LA INVERSIÓN DE FORD
El reto planteado por Peña Nieto trasciende cualquier nombre o cargo. La meta, según fuentes diplomáticas, es mostrar que México implica prosperidad para Estados Unidos. Que frente a la altisonancia del precandidato republicano y de sus humillantes muros, la realidad discurre por otros derroteros. Que las grandes empresas tienen en el vecino del sur un emplazamiento privilegiado para sus operaciones, como demuestra la reciente inversión de Ford de 2.500 millones de dólares en una nueva planta en Chihuahua. O que frente al mito de la avalancha migratoria hacia Estados Unidos, el flujo arroja un saldo negativo.
La apuesta no es poca. La posibilidad de que Trump llegue a la presidencia ha calado. Para México, el iracundo magnate ya no es un estrambote. Es un peligro.
Tras meses de aguantar los improperios de Trump y ante la constatación de que el silencio juega a favor del estadounidense, las autoridades mexicanas han concluido que ha llegado la hora de hacer valer todo este potencial.
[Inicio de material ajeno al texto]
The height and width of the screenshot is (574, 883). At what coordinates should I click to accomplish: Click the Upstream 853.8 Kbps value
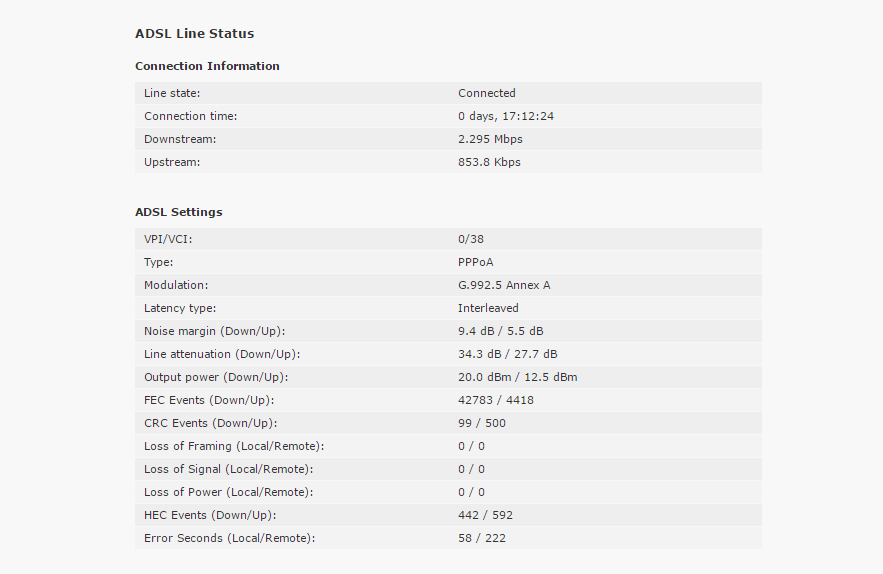pos(489,162)
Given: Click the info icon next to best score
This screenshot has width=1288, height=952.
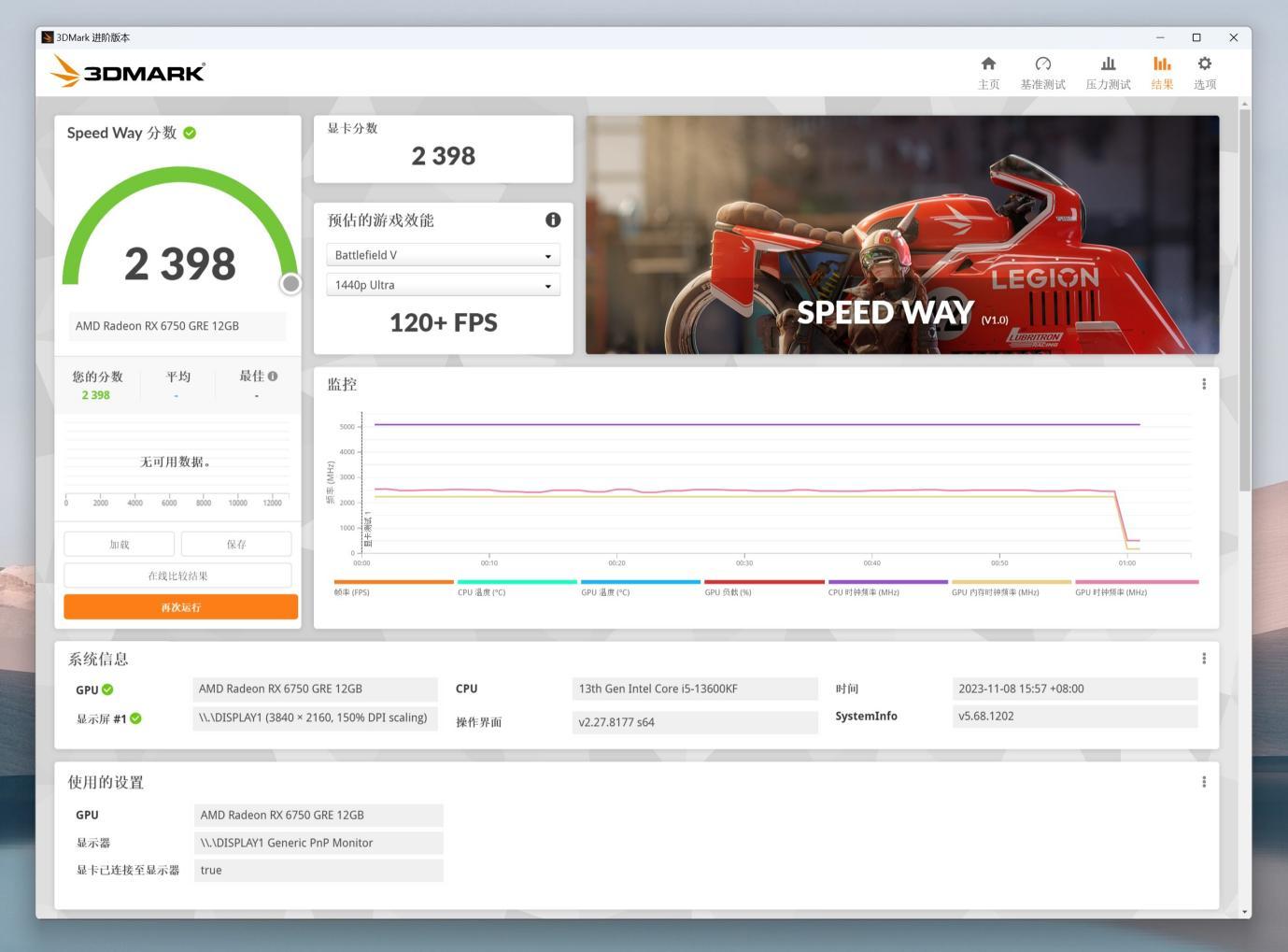Looking at the screenshot, I should (273, 376).
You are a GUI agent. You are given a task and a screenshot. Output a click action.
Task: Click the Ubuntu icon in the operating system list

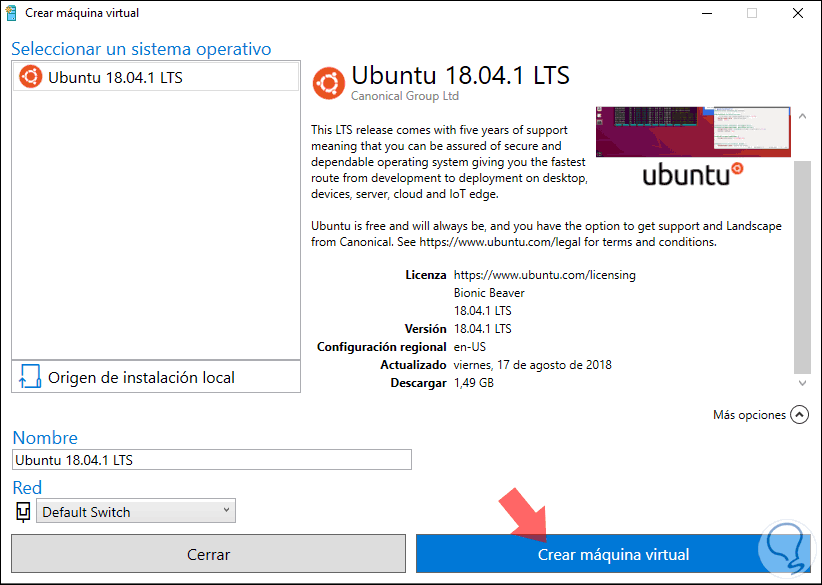[x=31, y=77]
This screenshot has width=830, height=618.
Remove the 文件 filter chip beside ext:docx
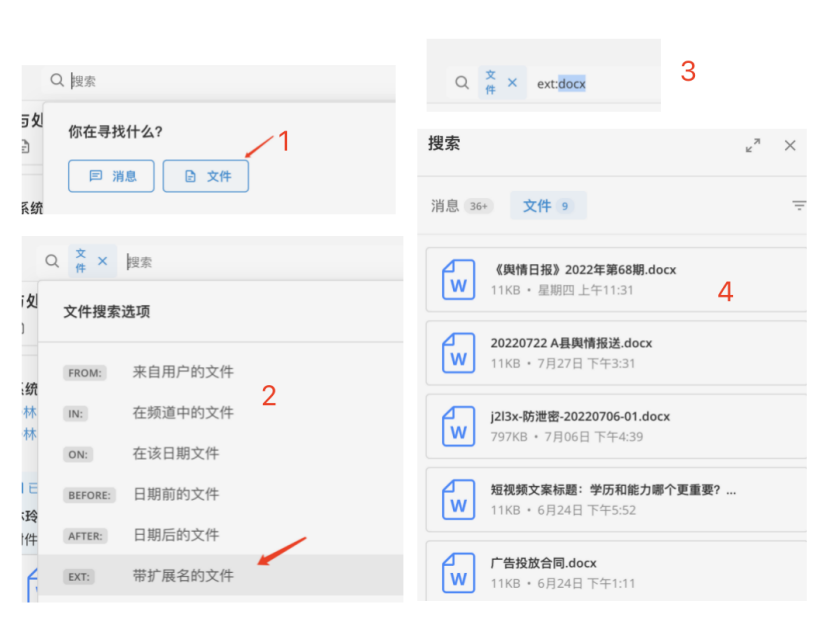[513, 83]
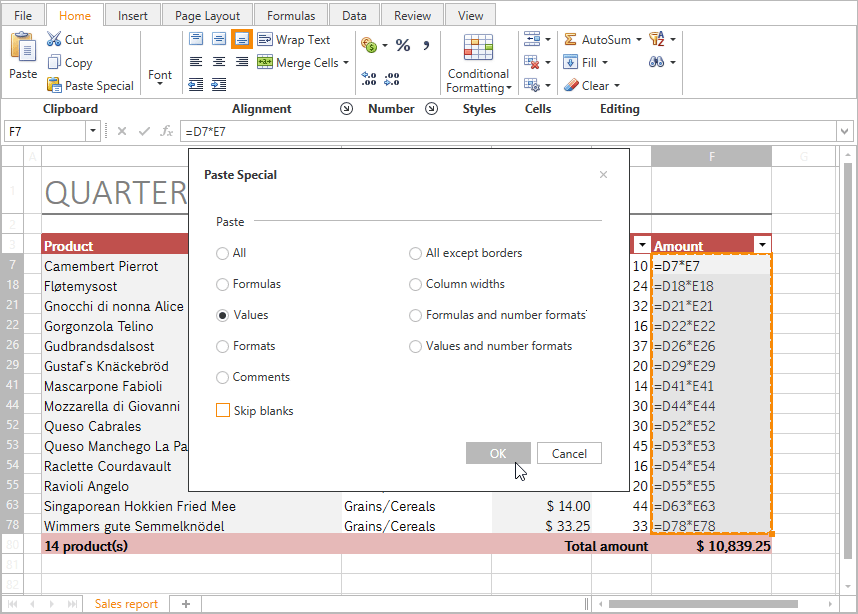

Consideran, según fuentes del entorno presidencial, que sólo mostrando este músculo, cuyas implicaciones electorales en Estados Unidos no se le escapan a nadie, y coordinando una respuesta de alto nivel es posible frenar una ola que cada día alcanza mayor envergadura.
La jugada tiene un doble filo. Mostrar los dientes, aparte de alertar a los propios estadounidenses sobre el peligro que representa Trump para sus intereses, también responde a una razón de política interna: en México ha llegado el tiempo de las elecciones (en junio se eligen 12 gobernadores) y el silencio ha empezado a entenderse como síntoma de debilidad, cuyos efectos erosivos pueden alcanzar a las presidenciales de 2018.
En este cambio de rumbo, el Ejecutivo no está solo. México es un país donde el sentido patriótico aún actúa como aglutinador político, y los partidos de oposición han formado piña en torno a su presidente. Pese a su inoperancia en los últimos meses respecto al caso Trump, apenas se han escuchado críticas a la gestión exterior. Y ahora, con el golpe de timón, se han apretado aún más las filas.
Defensa de Fox y Calderón
Los expresidentes panistas Vicente Fox y Felipe Calderón han redoblado sus ataques contra el multimillonario. Y el propio Peña Nieto y su hombre fuerte, el secretario de Hacienda, Luis Videgaray, han marcado el nuevo perímetro al contestar directamente al republicano. “Tenemos que informar, proyectar y comunicar”, ha dicho Ruiz Massieu.
Los cambios en la zona caliente de la estructura diplomática no hacen sino reforzar esta línea de ataque. El nuevo embajador, Carlos Manuel Sada Solana, es un experimento funcionario que conoce bien Estados Unidos, y lo que es más importante, las fortalezas de la comunidad de origen mexicano a la que tendrá que movilizar. Ha sido cónsul general en Chicago, Nueva York y Los Ángeles, los tres mayores enclaves migratorios. Su voz es respetada y se le considera capaz de dar una respuesta a Trump. Algo que no logró su antecesor, el exrector de la Universidad de Tufts, Miguel Basáñez, que apenas ha durado ocho meses en el cargo y cuyo estruendoso silencio ha causado un profundo desánimo entre los mexicanos afincados al norte del río Bravo.
El otro puntal de la nueva política es Paulo Carreño King. Desde la subsecretaría de América del Norte, un puesto clave en un país que exporta el 80% de sus productos a Estados Unidos, tendrá que articular la estrategia comunicativa y cuidar de que México no cometa errores que alimenten la artillería de Trump. Su anterior cargo le valida para la tarea. Encargado de coordinar la marca-país y medios internacionales desde la presidencia, Carreño, muy rápido en los golpes tácticos, tiene buen conocimiento de las maquinarias mediáticas y de los resortes gubernamentales.